* _What to do_: Your job is to report every line of the entries that has "channel".

Dataset records:
::::::

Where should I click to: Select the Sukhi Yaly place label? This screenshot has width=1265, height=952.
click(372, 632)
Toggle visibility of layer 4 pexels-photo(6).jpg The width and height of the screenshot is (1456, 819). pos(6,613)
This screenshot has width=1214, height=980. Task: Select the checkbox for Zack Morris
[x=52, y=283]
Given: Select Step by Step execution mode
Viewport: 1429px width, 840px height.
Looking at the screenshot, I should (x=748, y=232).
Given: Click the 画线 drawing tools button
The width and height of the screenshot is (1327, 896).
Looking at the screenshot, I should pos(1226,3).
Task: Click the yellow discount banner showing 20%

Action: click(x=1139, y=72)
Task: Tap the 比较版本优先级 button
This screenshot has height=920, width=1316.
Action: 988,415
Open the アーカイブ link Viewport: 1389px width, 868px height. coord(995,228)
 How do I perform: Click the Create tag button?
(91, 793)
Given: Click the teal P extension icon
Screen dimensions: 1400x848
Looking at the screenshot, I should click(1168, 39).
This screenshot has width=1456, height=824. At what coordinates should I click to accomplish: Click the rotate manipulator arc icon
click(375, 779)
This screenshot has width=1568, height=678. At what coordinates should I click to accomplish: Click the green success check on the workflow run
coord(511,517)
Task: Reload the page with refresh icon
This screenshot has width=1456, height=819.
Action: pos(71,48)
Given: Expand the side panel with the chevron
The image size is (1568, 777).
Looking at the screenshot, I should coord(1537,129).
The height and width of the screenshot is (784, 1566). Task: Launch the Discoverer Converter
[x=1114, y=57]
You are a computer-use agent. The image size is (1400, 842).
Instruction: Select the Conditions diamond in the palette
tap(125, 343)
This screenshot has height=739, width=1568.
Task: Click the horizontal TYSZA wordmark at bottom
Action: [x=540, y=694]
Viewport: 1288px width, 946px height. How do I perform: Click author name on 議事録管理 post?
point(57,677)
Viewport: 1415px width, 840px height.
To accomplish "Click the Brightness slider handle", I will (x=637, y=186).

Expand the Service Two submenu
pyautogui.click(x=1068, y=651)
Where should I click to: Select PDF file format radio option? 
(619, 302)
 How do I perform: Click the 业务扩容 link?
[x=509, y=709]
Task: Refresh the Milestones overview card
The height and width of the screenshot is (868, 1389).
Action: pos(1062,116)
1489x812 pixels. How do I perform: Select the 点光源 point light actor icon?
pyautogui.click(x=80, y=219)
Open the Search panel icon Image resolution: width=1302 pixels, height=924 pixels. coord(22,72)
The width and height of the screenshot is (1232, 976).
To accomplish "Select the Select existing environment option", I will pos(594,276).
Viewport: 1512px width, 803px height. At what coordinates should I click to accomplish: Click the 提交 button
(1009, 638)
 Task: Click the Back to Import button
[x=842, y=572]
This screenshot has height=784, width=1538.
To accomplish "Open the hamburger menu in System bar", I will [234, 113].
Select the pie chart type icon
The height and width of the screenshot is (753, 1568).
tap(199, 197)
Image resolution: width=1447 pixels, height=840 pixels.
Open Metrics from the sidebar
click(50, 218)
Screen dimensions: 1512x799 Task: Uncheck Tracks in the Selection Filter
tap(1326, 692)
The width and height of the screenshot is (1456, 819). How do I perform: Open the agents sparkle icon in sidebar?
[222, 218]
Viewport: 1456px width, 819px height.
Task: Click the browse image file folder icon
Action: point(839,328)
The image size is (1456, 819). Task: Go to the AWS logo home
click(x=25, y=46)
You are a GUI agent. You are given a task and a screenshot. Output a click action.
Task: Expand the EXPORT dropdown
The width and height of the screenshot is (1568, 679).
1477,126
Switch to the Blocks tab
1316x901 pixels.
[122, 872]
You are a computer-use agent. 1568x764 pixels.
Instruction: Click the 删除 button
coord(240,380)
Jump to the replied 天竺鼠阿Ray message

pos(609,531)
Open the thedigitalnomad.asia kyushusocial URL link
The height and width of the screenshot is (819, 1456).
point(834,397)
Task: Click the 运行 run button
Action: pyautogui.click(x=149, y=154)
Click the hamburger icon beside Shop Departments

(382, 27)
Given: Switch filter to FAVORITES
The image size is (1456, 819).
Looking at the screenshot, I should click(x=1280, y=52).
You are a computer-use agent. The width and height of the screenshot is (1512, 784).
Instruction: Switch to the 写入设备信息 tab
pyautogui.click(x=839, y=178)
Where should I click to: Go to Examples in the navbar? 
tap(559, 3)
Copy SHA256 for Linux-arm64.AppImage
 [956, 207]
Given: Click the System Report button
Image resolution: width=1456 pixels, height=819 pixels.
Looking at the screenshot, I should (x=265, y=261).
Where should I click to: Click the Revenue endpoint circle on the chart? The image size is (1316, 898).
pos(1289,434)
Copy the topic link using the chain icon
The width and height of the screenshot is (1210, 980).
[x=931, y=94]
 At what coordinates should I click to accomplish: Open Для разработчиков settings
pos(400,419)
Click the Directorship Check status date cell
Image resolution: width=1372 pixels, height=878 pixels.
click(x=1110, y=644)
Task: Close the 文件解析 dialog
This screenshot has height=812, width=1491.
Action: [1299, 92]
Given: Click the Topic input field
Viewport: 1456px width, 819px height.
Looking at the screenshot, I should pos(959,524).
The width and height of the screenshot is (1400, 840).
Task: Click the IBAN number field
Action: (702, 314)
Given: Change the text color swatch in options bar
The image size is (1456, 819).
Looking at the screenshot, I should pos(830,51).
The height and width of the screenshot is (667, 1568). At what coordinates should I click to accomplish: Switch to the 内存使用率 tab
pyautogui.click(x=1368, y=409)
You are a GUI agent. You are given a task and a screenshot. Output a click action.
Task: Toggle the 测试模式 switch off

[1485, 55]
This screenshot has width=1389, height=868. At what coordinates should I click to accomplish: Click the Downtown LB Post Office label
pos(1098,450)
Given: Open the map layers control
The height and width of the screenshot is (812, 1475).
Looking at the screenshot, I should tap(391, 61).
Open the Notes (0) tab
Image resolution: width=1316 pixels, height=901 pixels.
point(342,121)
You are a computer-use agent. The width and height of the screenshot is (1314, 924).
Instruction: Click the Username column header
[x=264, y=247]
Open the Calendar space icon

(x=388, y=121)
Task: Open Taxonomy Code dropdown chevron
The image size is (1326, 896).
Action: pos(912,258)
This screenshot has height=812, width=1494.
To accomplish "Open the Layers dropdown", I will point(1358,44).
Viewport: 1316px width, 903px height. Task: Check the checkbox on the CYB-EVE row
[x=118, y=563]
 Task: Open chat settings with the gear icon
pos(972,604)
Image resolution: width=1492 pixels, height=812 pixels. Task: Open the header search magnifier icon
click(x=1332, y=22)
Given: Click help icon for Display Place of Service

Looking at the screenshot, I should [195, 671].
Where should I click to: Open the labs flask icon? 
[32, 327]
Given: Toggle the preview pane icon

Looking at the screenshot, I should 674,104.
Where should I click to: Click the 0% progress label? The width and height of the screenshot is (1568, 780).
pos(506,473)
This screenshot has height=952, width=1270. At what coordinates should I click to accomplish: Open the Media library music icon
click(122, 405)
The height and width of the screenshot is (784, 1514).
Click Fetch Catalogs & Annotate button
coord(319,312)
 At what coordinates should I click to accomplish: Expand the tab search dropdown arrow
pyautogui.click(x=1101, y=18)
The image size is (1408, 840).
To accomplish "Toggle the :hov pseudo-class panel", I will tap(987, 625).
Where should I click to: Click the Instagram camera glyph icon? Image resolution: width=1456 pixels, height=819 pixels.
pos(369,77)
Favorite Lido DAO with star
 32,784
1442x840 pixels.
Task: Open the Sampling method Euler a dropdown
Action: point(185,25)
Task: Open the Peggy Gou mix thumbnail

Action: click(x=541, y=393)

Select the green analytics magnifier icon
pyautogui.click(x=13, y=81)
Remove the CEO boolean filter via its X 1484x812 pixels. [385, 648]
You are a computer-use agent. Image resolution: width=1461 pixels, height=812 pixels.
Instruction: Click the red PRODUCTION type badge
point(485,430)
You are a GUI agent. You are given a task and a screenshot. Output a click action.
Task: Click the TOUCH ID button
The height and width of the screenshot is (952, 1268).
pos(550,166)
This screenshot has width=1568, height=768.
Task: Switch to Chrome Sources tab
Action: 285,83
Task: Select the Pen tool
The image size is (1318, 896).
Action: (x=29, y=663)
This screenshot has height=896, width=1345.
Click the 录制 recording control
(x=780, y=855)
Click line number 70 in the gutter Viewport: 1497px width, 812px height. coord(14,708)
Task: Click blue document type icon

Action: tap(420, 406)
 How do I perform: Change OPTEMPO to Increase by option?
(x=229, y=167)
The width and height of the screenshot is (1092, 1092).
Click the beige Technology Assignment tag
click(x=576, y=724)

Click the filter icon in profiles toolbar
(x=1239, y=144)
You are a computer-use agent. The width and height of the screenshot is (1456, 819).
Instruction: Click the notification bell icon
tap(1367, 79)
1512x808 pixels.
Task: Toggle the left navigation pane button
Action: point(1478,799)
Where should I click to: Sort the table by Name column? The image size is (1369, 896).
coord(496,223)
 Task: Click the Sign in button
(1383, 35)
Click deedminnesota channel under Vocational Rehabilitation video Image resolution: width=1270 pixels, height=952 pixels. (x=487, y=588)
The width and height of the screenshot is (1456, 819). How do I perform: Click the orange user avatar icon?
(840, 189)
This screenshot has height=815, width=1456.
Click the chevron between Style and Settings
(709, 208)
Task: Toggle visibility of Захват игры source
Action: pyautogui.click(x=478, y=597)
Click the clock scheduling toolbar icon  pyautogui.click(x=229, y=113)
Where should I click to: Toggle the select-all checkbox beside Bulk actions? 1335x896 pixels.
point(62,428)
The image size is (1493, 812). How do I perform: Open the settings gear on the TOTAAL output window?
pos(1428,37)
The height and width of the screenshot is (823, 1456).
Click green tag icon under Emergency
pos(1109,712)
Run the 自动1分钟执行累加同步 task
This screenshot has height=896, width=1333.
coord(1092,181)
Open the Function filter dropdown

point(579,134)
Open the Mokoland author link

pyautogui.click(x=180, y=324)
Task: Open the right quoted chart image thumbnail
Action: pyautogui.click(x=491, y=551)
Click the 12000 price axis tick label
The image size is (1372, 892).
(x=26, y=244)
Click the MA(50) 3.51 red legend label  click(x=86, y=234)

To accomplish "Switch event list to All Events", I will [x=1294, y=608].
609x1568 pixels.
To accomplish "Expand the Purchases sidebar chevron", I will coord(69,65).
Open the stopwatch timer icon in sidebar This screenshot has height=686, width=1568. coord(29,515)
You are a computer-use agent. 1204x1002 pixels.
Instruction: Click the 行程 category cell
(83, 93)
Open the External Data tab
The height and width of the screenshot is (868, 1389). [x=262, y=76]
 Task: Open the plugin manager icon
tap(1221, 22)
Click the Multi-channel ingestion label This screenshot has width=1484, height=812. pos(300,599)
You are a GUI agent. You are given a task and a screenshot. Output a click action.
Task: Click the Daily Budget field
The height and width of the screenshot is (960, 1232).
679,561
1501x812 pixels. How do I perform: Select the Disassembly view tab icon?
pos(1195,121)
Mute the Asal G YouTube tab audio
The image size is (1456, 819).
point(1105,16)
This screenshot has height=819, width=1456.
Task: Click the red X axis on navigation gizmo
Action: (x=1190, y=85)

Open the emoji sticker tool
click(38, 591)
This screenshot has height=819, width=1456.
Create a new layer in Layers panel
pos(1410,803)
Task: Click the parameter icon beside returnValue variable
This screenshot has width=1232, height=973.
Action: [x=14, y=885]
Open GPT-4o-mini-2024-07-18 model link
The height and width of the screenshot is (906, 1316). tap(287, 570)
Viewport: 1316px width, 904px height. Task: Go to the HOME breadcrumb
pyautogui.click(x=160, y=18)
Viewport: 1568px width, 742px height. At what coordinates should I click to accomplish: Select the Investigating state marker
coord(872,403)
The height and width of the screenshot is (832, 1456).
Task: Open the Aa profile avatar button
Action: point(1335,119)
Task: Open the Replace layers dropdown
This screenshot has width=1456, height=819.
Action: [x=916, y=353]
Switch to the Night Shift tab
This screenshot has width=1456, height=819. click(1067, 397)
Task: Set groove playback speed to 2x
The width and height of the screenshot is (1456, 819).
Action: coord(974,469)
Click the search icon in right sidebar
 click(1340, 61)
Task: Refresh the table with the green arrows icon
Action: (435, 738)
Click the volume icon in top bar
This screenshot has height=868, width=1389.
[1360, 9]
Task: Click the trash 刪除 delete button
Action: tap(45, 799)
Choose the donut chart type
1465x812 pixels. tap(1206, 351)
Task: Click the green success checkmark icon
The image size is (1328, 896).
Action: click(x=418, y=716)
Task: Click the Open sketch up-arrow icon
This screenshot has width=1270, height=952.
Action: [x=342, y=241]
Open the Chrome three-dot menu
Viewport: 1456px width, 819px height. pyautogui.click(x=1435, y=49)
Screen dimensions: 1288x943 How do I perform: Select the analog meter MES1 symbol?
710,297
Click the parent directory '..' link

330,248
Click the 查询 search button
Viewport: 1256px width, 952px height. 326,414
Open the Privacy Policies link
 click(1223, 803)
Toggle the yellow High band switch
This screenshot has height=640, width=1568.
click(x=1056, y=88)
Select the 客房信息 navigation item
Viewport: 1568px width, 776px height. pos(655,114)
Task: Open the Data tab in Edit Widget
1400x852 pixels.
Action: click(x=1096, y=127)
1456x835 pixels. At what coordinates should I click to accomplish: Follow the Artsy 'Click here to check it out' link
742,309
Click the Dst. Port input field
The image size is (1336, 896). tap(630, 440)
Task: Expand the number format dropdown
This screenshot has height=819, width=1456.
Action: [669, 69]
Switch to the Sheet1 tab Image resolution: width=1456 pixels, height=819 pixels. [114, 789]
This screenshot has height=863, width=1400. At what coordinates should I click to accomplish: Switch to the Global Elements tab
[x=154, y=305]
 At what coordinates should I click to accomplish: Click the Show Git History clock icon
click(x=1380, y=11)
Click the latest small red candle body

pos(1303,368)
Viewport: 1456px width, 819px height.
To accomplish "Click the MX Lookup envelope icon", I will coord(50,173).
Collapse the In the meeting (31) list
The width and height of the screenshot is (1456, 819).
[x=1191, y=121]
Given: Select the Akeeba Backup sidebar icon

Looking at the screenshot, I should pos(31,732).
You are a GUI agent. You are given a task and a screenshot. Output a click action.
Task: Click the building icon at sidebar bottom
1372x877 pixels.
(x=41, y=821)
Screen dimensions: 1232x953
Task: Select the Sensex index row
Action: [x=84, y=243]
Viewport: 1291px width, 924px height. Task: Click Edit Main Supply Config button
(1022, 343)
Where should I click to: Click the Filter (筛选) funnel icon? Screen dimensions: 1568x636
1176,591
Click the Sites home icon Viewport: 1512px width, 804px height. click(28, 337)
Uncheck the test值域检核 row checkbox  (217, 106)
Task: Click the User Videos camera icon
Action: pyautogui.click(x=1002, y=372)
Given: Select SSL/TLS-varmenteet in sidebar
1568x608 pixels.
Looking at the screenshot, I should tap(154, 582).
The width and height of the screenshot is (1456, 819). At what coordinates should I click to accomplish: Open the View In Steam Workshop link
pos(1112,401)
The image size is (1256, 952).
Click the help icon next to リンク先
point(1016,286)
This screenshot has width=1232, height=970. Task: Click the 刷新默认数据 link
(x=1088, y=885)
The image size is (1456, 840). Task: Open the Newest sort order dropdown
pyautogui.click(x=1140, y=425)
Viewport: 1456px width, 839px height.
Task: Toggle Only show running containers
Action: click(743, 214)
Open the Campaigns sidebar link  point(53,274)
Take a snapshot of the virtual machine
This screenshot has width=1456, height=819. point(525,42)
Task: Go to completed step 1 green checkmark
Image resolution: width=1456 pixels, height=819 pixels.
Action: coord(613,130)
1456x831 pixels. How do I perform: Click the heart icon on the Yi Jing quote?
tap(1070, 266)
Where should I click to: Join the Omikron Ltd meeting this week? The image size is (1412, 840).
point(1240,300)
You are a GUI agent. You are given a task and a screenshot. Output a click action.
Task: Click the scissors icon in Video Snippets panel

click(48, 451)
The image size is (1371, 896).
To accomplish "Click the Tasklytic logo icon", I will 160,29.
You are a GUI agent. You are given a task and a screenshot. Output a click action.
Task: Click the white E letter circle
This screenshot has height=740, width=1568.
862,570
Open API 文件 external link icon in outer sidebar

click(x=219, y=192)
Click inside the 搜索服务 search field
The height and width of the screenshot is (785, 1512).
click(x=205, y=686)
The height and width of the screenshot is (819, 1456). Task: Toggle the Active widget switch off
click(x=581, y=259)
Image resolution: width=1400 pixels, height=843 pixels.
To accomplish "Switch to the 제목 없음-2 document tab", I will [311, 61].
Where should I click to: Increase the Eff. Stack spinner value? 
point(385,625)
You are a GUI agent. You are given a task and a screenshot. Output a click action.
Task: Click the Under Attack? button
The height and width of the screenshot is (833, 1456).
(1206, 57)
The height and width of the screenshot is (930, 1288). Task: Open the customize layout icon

::::::

* _Answer box_:
Click deedminnesota channel under Vocational Rehabilitation video Image resolution: width=1270 pixels, height=952 pixels. (x=487, y=588)
Click the Multi-channel ingestion label This screenshot has width=1484, height=812. pos(300,599)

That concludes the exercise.